## PROMPT:
Everything from the line with "Given: Close the Create Share dialog" down to the line with "the get_calc permission" below must be printed exactly, those two lines included. Exclude pictures.

DATA LISTING Start Marker

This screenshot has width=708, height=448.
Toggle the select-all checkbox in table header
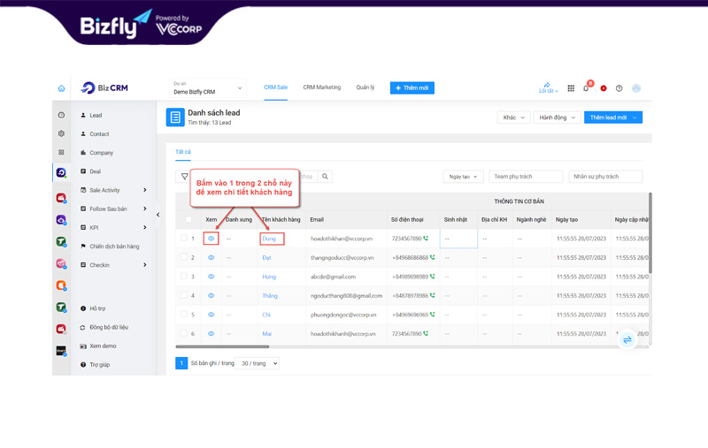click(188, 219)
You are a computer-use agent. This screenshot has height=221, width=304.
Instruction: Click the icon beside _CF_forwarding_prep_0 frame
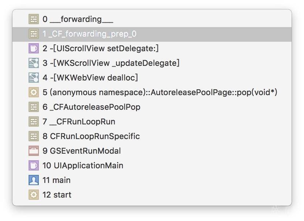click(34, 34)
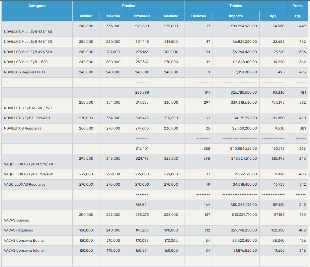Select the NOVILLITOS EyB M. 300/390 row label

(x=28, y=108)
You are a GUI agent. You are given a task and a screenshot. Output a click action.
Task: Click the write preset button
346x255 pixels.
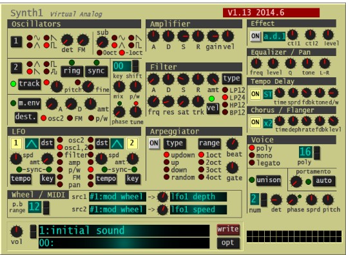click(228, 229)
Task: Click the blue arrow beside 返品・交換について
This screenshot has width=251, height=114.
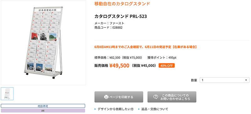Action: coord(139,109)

DATA LISTING End Marker
DATA LISTING Start Marker

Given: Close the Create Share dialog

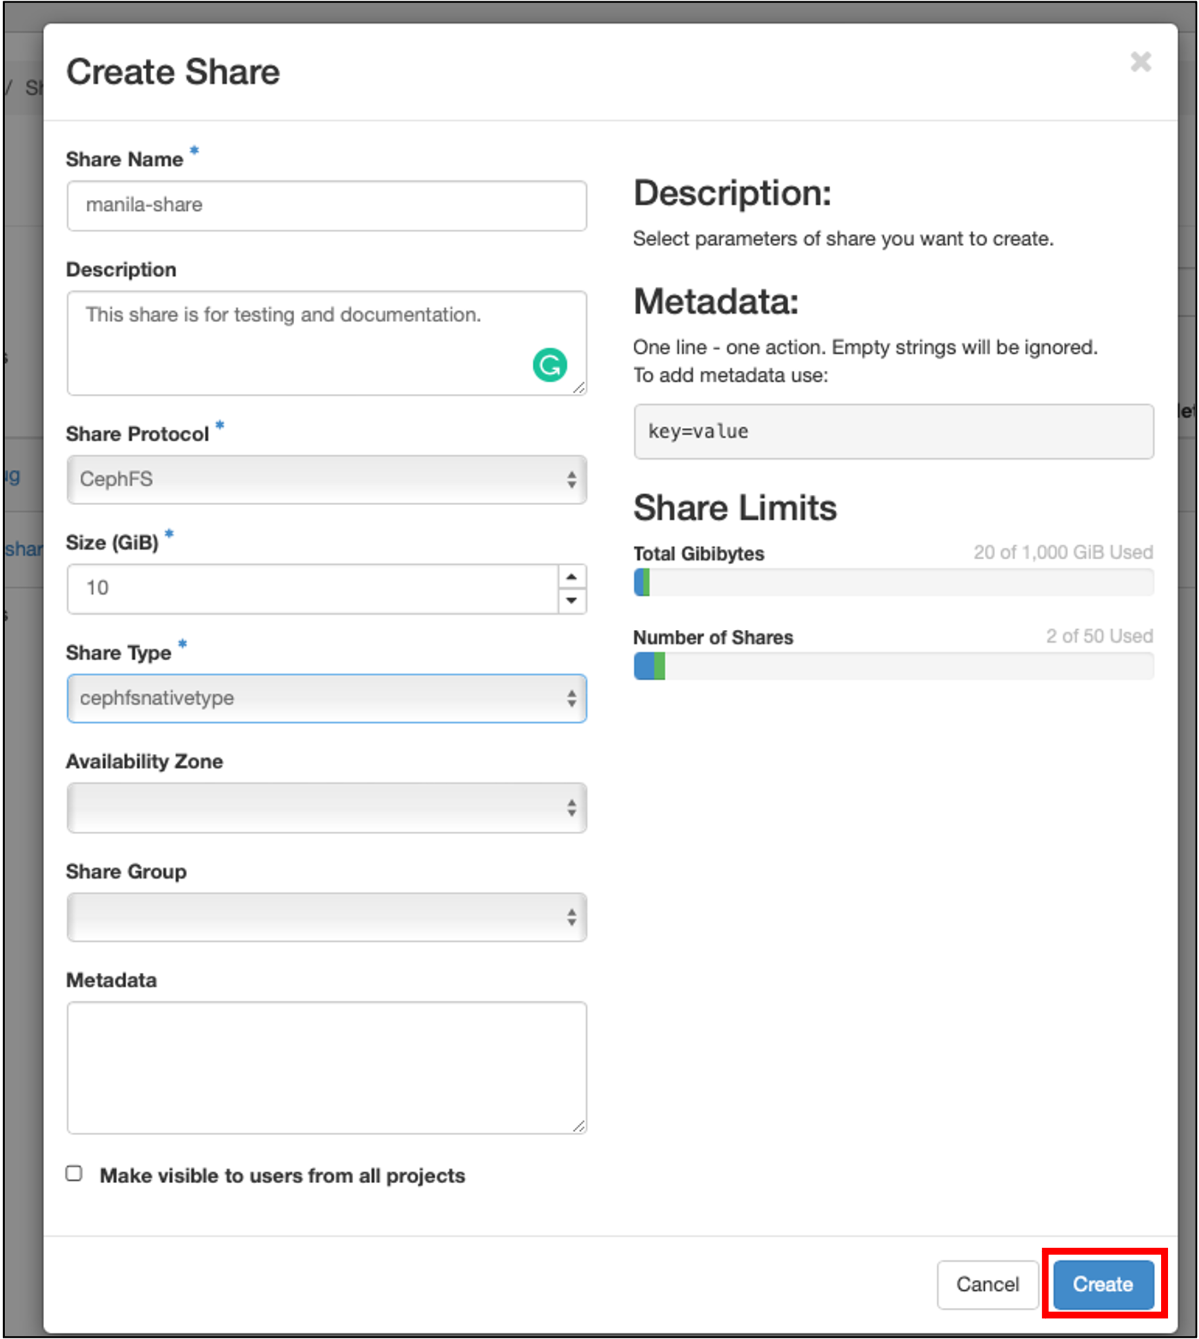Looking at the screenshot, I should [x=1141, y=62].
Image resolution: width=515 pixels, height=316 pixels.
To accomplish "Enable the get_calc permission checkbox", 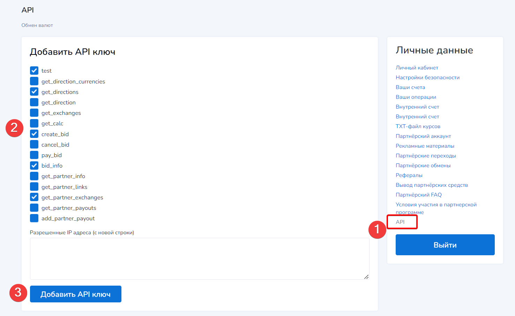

DATA LISTING End Marker

## SOLVED PROBLEM:
Given: Close the Create Share dialog

Looking at the screenshot, I should [x=1141, y=62].
Image resolution: width=515 pixels, height=316 pixels.
To accomplish "Enable the get_calc permission checkbox", 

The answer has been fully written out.